提示文
.....
大阪大学基礎工学部システム工学科、山本博之氏画像
大阪大学基礎工学部システム工学科、山本博之氏

開発動機

 Emacs系メールクライアントに対し、

  • 設定が面倒
  • 重い
  • Emacsを立ち上げなければならない

といった不満があり、GUIを使用したメールクライアントには、

  • インターフェース的に気に入ったものがなかった
  • スレッド表示できないものが多い
  • ほかのメールクライアントとの共存を考慮していないものが多い
  • キーボードのみで操作することを考慮されていない
  • Netscape Messengerは不安定

など、いろいろと不満があった。やはり、自分の欲しいものは自分で作ろうと思い立ち、

  • 上記の不満の解消
  • 容易な設定
  • 徹底的なカスタマイズ

などを可能とし、なおかつ、それを美しいコードで実現するべく、開発を開始したという。
.....
提供資料
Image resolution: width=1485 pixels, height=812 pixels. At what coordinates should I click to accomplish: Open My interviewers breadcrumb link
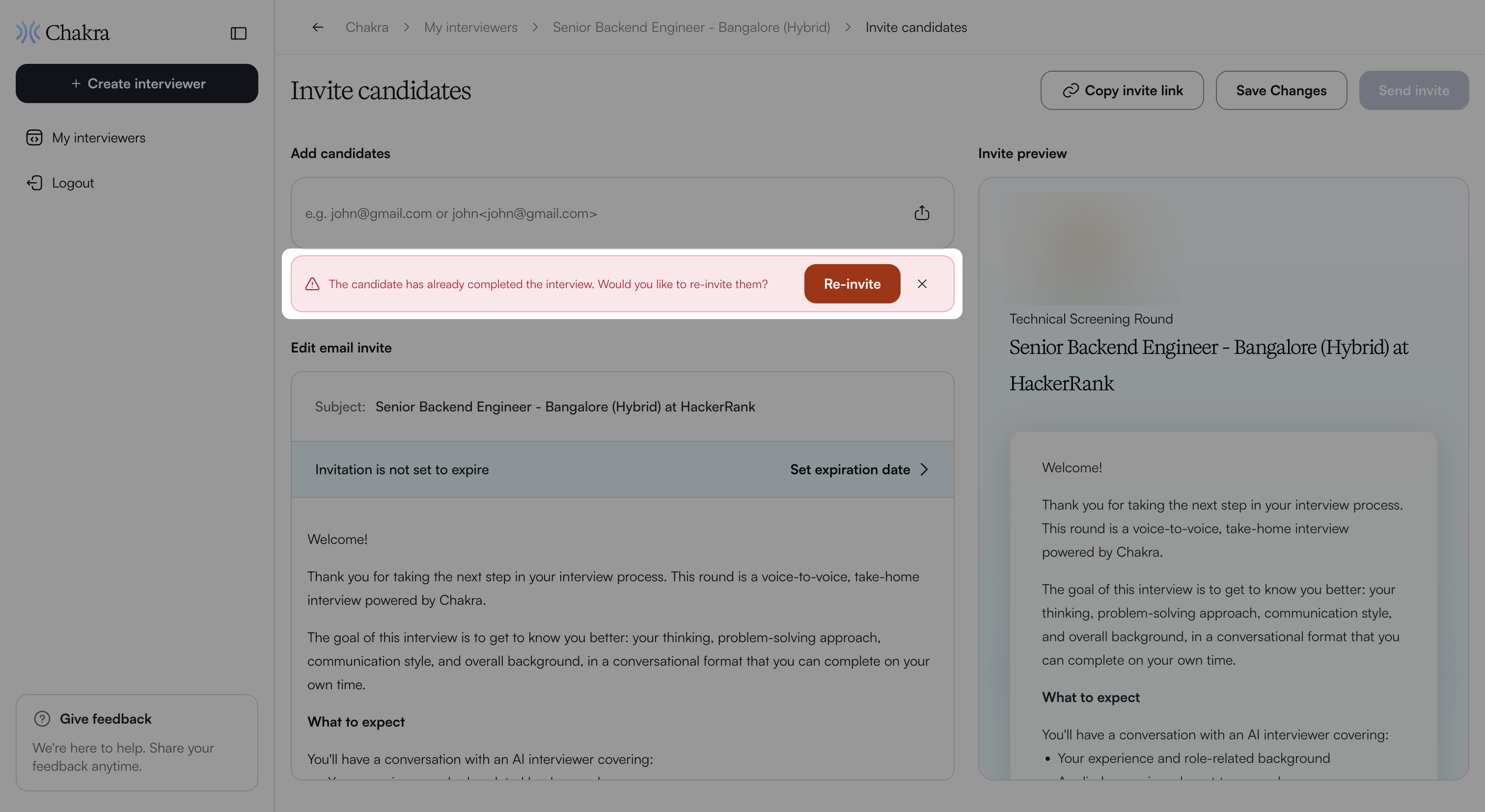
.....
課題 1
開発動機の文章で、不安定だとされているGUIのメールクライアントは何か。
課題 2
メールクライアントの開発動機を述べた文章について、最後の文の後に続く内容を書きなさい。

最終結果 1
Netscape Messenger

最終結果 2
「Sylpheed」画像
「Sylpheed」の画面

「Sylpheed」とは

 「Sylpheed」は、電子メールクライアント兼ニュースリーダーで、

  • X Window System上で動作、GTK+を使用
  • 複数アカウント対応
  • スレッド表示
  • メールの自動/手動振り分け機能
  • XMLベースのアドレス帳
  • 新着、未読管理
  • ニュースリーダー機能(閲覧のみ)
  • メールやニュースのメッセージをMH形式で管理
  • APOP対応
  • gettextによるメッセージの国際化
  • ライセンスはGPL(GNU General Public License)

といった特徴を持っている。

 「Sylpheed」という名前は、某ゲームやマンガとは関係なく、空気の精という意味の、「sylph」という単語の派生語のようなもの。風のように軽快な動作、空気のように自然な操作感にしたい、という意味を込めてある。

 外観やインタフェースは、Windowsでは定番のメールクライアントの「Outlook Express」、「Becky! Internet Mail」などを参考にしている。また、操作系は「Mew」や「Wanderlust」等の Emacs系メールクライアントを参考にした。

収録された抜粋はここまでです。